The Court’s decision emphasises that the causal question needs to be answered by the effects of the public purpose on the value of the land, rather than the effects of its proposed acquisition. It appears the Court considers that whether the public purpose has had any effect on the value of the land can only be determined after the formal notice of acquisition, as until then no connection exits between the public works and the value of the land.
In reaching this decision, the Court emphasised the purpose of the Act being “to ensure compensation on just terms”. In this instance, if the Court disregarded the respondent’s decision to stop development, the respondent would have received compensation for the market value of the hypothetical improvements to the land without spending anything on those improvements.
Issue Two: Stamp Duty
The Court has previously held that the entitlement to compensation for stamp duty and mortgage costs under section 59(1)(d) or (e) of the Act is not available to property investors or developers, as they generally do not occupy the land being compulsorily acquired and will not therefore relocate.
In response, developers and investors have claimed those costs under section 59(1)(f) as “any other financial costs”. In this, they rely on Blacktown City Council v Fitzpatrick [2001] NSWCA 259. The Court of Appeal’s decision in this case has narrowed this option.
The respondent sought to claim the costs of purchasing a replacement property, including stamp duty costs, under section 59(1)(f) of the Act, by relying on the Fitzpatrick decision, and given its status as a property developer (who acquires and develops property), the land should be classified as “stock in trade”.
However, the Court found that as the respondent did not “relocate”, its claim for compensation for stamp duty and other property replacement costs could not be upheld.
In so doing, the Court relied on a previous decision in Roads and Maritime Services (NSW) v United Petroleum Pty Ltd (2019) 99 NSWLR 279, which held that “any other financial costs” covered by section 59(1)(f) must be interpreted to be to add something to what is covered by sections 59(1)(a)-(e), and must be construed “purposively” and within context so as to not “subvert the limitations” contained in sections 59(1)(a)-(e).

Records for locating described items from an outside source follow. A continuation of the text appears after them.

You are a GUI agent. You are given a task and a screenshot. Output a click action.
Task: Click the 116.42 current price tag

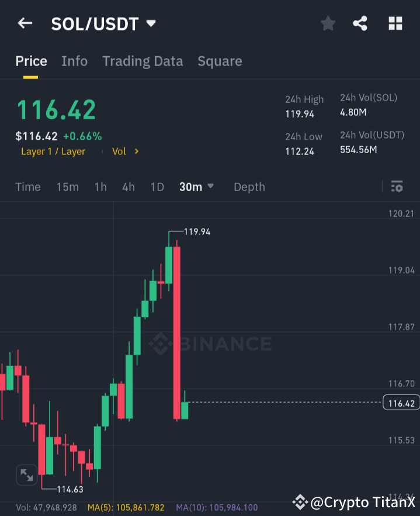[401, 403]
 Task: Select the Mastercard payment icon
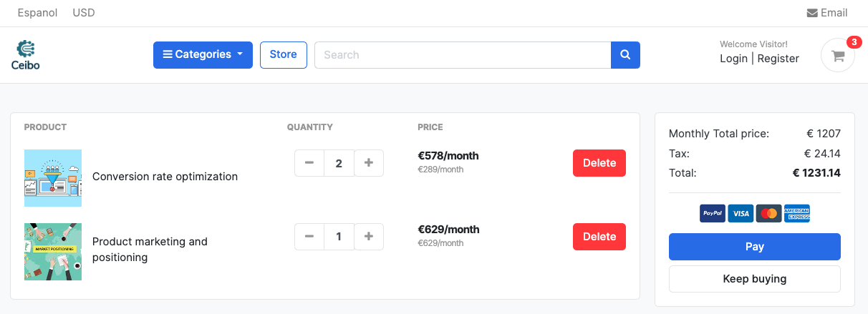click(x=769, y=213)
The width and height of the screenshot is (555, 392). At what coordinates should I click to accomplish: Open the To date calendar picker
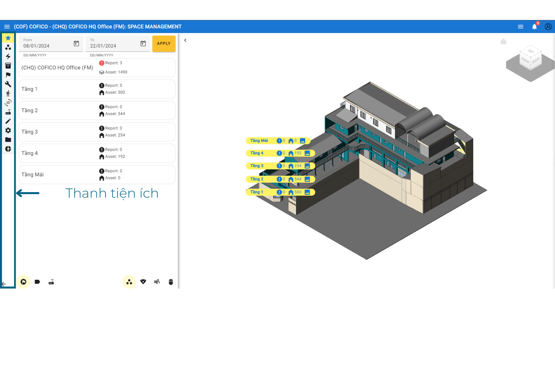click(x=143, y=44)
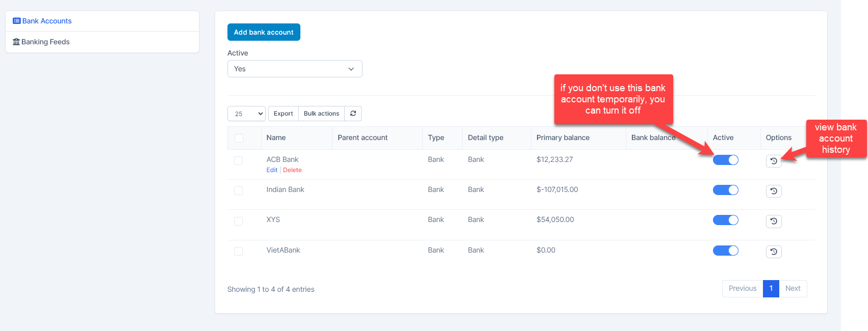Image resolution: width=868 pixels, height=331 pixels.
Task: Disable the Indian Bank active switch
Action: (x=725, y=190)
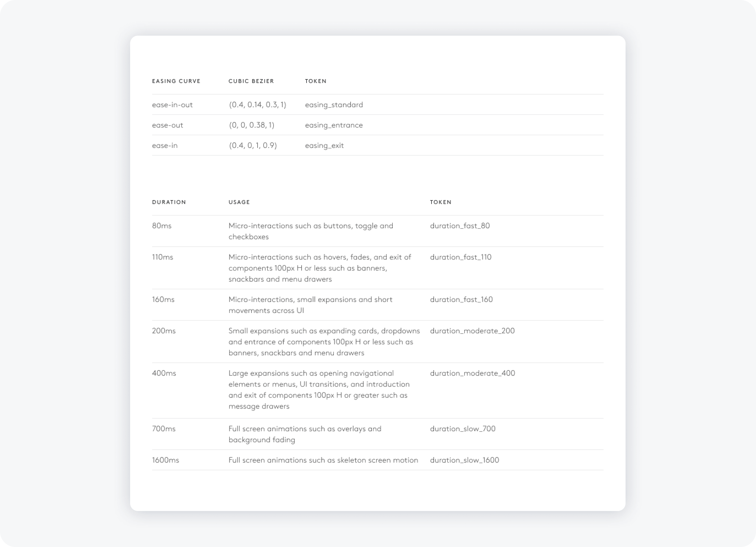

The Court also held that the Fitzpatrick decision was primarily directed at whether a business carried out on land was an “actual use” for the purpose of section 59(1)(f) and did not consider whether stamp duty is claimable under section 59(1)(f). While the Court did not overturn Fitzpatrick, it has narrowed the circumstances under which property investors and developers may claim the stamp duty costs of relocation property in compensation.
Further developments
G&J Drivas filed an application seeking special leave to appeal the orders relating to the statutory disregard (not the stamp duty compensation costs) to the High Court. On 6 June 2024, the High Court refused special leave, confirming the Court of Appeal’s decision.
Conclusion
The Drivas decision is important to property investors and developers. It highlights the danger they face if they decide not to pursue development of their land, even where it is likely or certain that the land will be acquired for a public purpose.
The findings also present new obstacles to property investors and developers seeking to rely on the principles of Fitzpatrick to claim compensation for costs of purchasing replacement property.